Sobre Nosotros

Nuestra Iglesia es una parte viva de la Iglesia Cristiana y como tal ha tenido una existencia continua, ininterrumpida desde que Cristo fundó su Iglesia.
Somos un grupo de personas de diversos orígenes, que adoran, sirven, viven la vida , creemos que la iglesia es comunidad de Vida, mucho más que un Templo (Hechos 17: 24) o una anquilosada y fría estructura humana llena de leyes y condiciones, que nadie alcanza a cumplir (Mateo 23:4). Cuando la gente se conecta con Dios y experimenta lo que significa ser amado, perdonado, sanado y restaurado por Jesucristo (Juan 8:11) a través del Espíritu Santo, la iglesia está sucediendo (Hechos 2:47).
Emergimos en el añ0 2005 como una iniciativa Misionera de la Provincia de Europa con sede en Inglaterra, dos años después fuimos establecidos como Diócesis, dando paso a la elección de nuestro primer Obispo. Hacia el año 2010 la Iglesia de Colombia declara su autonomía y en el año 2011 recibió el reconocimiento por parte del Ministerio del Interior de la República de Colombia.
La Iglesia Libre de Colombia toma su lugar como una Iglesia Cristiana, que cree firmemente en el Evangelio de Jesús como el centro de la Vida de todo verdadero Creyente, por eso nos tomamos muy en serio sus Palabras, ellas son Espíritu y son Vida, lo cambian todo hasta tal punto que nos lleva a vivir dependientemente de Él y en común unión entre nosotros, algo así como los leños que se unen al momento de hacer fuego.
Como Iglesia nos aferramos únicamente a las Doctrinas Bíblicas, no estamos obligados a creer nada que no pueda ser probado claramente con las Escrituras del Antiguo y Nuevo Testamento.
Cómo nos Relacionamos
La tumba está vacía y Cristo ha resucitado, El Vive y nos ha enviado su Espíritu, esté es el eje de nuestra experiencia, así lo creemos y lo celebramos cada domingo, pero también entre semana en cada reunión, como por fuera del lugar de reuniones.
Nos acostumbramos tanto a la palabra "Evangelio" que olvidamos ser realmente cristianos de Buenas Nuevas, las iglesias se han convertido en verdaderos salones de juicio, condenación, imposiciones, excomuniones, donde las buenas nuevas de Jesucristo no son proclamadas. Jesús ofrece al hombre el perdón de los pecados y una relación sincera con Dios, el Evangelio es testimonio de su amor; sin embargo, el Evangelio no se trata solo de la salvación individual, se trata también de nuestra relación con otros, de la vida en comunidad.
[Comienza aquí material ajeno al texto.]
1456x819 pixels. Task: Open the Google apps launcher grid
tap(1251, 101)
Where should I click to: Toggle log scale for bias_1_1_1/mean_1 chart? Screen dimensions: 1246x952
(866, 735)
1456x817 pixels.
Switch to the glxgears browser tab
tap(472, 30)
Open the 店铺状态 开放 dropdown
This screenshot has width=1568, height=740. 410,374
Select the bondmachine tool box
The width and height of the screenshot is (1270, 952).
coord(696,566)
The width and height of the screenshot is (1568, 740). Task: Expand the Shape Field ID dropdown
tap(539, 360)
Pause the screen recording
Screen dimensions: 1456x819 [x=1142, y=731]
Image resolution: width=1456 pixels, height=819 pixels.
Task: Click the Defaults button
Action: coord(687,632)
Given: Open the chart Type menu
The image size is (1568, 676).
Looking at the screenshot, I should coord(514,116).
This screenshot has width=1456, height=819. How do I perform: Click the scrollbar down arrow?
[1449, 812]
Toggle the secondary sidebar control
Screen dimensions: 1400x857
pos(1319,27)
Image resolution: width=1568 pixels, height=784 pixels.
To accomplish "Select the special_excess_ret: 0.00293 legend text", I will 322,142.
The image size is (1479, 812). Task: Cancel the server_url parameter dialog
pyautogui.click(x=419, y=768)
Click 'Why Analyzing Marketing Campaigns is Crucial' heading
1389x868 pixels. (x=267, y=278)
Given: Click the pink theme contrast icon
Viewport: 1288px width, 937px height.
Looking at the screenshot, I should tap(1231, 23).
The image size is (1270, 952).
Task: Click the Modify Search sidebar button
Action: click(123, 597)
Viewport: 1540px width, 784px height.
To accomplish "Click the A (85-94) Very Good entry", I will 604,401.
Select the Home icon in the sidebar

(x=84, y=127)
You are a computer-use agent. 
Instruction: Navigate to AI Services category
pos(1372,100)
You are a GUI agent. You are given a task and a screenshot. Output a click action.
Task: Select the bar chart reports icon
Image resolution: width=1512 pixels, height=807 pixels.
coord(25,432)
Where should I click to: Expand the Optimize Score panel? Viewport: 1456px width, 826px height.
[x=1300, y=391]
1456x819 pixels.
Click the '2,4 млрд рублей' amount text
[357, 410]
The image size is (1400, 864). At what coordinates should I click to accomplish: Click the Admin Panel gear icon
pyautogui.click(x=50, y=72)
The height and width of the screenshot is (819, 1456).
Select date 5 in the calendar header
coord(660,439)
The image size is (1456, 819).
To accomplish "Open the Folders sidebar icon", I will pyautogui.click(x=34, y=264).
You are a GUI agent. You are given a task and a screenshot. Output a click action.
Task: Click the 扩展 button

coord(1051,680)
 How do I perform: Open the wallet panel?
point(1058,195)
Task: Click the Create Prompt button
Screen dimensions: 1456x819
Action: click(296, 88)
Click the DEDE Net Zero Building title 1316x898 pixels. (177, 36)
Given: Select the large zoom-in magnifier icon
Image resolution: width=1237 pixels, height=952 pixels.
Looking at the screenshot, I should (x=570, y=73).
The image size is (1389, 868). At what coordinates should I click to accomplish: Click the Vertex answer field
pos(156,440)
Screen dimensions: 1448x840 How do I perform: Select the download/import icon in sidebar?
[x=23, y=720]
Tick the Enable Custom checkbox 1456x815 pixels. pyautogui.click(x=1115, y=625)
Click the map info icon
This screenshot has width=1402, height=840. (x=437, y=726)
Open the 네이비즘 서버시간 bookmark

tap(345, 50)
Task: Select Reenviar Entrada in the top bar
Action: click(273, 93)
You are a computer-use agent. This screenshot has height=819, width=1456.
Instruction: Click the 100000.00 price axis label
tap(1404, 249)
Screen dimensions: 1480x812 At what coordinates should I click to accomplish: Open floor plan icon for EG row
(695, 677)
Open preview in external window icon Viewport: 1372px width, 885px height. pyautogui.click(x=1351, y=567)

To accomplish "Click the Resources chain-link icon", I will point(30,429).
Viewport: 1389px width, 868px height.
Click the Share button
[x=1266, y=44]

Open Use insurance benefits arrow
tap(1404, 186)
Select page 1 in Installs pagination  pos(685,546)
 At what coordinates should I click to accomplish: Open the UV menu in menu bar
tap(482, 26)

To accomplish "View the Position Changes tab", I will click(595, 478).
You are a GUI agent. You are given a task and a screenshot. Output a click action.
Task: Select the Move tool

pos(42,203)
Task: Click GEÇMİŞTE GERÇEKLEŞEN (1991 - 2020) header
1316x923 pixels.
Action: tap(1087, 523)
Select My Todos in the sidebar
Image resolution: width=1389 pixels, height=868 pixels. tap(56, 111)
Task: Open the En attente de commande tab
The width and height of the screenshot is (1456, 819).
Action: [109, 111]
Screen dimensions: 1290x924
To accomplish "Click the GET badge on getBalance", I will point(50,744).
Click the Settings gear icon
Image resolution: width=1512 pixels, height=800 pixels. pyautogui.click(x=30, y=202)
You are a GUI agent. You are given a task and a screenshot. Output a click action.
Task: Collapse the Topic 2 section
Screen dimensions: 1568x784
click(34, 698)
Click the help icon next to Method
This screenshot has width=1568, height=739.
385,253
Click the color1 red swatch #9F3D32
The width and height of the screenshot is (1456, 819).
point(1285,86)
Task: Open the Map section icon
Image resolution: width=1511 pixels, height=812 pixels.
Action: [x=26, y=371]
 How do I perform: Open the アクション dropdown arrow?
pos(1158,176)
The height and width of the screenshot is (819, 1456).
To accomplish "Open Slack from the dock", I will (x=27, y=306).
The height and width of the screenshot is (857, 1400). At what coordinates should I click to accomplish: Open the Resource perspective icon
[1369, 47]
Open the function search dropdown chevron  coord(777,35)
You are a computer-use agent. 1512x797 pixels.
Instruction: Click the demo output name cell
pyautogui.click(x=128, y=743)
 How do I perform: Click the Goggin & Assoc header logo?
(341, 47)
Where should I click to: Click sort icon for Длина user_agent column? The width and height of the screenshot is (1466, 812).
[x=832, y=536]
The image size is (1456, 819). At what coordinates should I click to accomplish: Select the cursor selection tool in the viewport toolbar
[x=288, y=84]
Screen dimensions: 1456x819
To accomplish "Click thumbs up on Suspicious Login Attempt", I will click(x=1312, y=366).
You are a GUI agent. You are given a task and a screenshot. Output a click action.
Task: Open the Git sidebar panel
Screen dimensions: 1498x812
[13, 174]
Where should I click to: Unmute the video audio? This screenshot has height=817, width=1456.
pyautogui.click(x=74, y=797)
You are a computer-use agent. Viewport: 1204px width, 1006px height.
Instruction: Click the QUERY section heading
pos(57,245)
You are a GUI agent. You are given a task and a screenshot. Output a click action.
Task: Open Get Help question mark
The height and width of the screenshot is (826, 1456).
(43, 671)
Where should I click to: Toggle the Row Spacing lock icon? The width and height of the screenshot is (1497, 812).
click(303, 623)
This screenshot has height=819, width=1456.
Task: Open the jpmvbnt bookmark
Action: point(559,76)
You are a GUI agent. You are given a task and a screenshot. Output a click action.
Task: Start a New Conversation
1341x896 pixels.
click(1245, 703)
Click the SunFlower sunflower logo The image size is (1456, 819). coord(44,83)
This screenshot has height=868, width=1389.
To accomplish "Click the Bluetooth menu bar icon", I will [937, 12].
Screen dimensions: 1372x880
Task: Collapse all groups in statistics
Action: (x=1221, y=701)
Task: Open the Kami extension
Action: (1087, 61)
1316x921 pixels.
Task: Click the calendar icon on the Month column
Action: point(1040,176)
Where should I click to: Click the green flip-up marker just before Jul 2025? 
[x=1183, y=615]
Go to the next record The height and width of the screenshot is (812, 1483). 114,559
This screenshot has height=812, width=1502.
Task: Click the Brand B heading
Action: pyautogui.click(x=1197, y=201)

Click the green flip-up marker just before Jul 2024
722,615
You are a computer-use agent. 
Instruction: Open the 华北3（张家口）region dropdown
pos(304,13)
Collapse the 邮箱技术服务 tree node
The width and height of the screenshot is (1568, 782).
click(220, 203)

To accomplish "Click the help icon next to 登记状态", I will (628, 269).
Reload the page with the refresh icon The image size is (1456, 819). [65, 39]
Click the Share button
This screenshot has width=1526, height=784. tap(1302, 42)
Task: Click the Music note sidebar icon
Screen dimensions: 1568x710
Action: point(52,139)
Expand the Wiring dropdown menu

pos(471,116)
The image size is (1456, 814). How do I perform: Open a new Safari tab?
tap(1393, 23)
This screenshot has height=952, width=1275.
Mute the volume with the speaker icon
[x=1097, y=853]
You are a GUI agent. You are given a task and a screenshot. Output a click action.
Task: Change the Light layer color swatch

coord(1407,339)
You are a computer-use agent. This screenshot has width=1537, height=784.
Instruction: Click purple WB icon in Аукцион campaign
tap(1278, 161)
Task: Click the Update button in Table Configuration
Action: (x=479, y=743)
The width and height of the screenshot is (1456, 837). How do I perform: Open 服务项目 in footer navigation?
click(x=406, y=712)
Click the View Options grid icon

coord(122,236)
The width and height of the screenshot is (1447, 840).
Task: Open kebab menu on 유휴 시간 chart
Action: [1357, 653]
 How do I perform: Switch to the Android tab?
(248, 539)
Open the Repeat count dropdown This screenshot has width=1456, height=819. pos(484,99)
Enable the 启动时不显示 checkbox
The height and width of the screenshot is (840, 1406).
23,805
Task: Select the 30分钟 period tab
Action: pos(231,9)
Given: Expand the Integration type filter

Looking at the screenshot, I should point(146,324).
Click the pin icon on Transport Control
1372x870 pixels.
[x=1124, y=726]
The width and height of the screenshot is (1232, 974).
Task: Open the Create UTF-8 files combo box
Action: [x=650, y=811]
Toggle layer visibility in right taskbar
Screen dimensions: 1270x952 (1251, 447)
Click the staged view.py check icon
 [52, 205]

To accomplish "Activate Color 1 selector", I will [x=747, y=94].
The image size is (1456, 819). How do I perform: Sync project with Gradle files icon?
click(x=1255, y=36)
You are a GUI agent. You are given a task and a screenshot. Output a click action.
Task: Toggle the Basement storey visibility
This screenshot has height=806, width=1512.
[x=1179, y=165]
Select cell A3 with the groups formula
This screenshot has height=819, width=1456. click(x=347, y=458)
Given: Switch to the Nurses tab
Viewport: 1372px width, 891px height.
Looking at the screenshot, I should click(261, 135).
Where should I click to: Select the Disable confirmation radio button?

Es así como la Iglesia Libre de Colombia se relaciona, de forma vertical y horizontal, es decir con Dios y con las personas.
Horizontal: Jesús le dio una alta prioridad a cómo sus seguidores se trataban unos a otros, recuerdan sus palabras: "Por esto, todas las personas sabrán que ustedes son mis discípulos, si se aman unos a otros" (Juan 13:35) Jesús nunca dijo que la Iglesia era una institución, siempre que se refería a esta lo hacía usando la palabra "Eklessia" o asamblea, comunidad, eso eran los Apóstoles y los Discípulos para Jesús, sus hermanos, a quien deseaba estar siempre unido. La Biblia dice que Dios nos quiere en comunidad, para el somos su familia, en ella nos esforzamos por amarnos los unos a los otros, y a través del servicio, la hospitalidad, el amor y el testimonio invitamos a los demás a vivir una experiencia significativa con Dios.
Vertical : Jesús nos mostró un camino, El. No sé si lo entendemos a totalidad, pero lo que quiso decir es que no hay otro camino que nos conduzca a Dios, sino la persona de Jesús, así lo entendieron y vivieron los Apóstoles y los Discípulos, a tal punto que entregaron sus vidas. Cuando hablamos de nuestra relación con Dios, pensamos primeramente en Jesús, él es la respuesta del Padre. Pero cuál es nuestra respuesta? La Adoración se constituye en la respuesta del corazón del hombre, cuando estamos ante su majestad, su gloria, su poder somos sumergidos en la profundidad de su amor y somos estremecidos en nuestras almas; para ningún mortal existe un privilegio más grande que el estar en su presencia.
Nuestra Visión
Junto a todos los Cristianos, hacer visible el Reino de Dios a todas las personas; a través de la incansable predicación del Evangelio a toda nuestra Nación, América Latina y el Mundo.